Mrs Ong said: 'Releasing the RESI shows just how far Redas has come. It reflects the maturity of the property market and stakeholders. It's important to give the true market signals to all stakeholders - including home buyers and government - if we're going to have a sustainable property market based on sound fundamentals.'

Redas and DRE developed the quarterly structured-questionnaire survey, which is conducted among senior executives of Redas member firms - mostly developers but also property consultants, architects, quantity surveyors and other professionals.

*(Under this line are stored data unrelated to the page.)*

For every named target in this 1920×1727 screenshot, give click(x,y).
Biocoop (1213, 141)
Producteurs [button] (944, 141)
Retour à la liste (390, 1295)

Dr Choo, who assumed the post of Redas CEO nearly a year ago, says: 'The partnership between NUS and Redas has ensured academic rigour and added credibility to the new index. We are confident that in time, RESI will become an authoritative index and a highly-valued forward indicator for the property market, as well as an invaluable tool to guide the market and industry players, including investors and policymakers.'

Redas received about 70 responses for each of the Q1 and Q2 surveys - from largely the same people.

The survey measures respondents' perceptions of current market conditions/ performance (now, compared with six months ago) and future expectations (over the next six months).

The RESI comprises three indices. The Current Sentiment Index, where respondents are asked to rate overall Singapore real estate market conditions now compared with six months ago, fell from 7.2 in Q1 to 5.8 in Q2. The Future Sentiment Index, where respondents rate overall property market conditions over the next six months, also slipped from 6.4 to 5.9.

As a result, the Composite Sentiment Index, which is the average of the two indices, declined from 6.8 in Q1 to 5.9 in Q2.

The index ranges from 0 to 10, with a score below 5 indicating deteriorating market conditions. A score above 5 shows improving market conditions. The Q2 score shows that developers and industry players continue to express positive sentiments and expect market conditions to remain favourable, but less robust than before.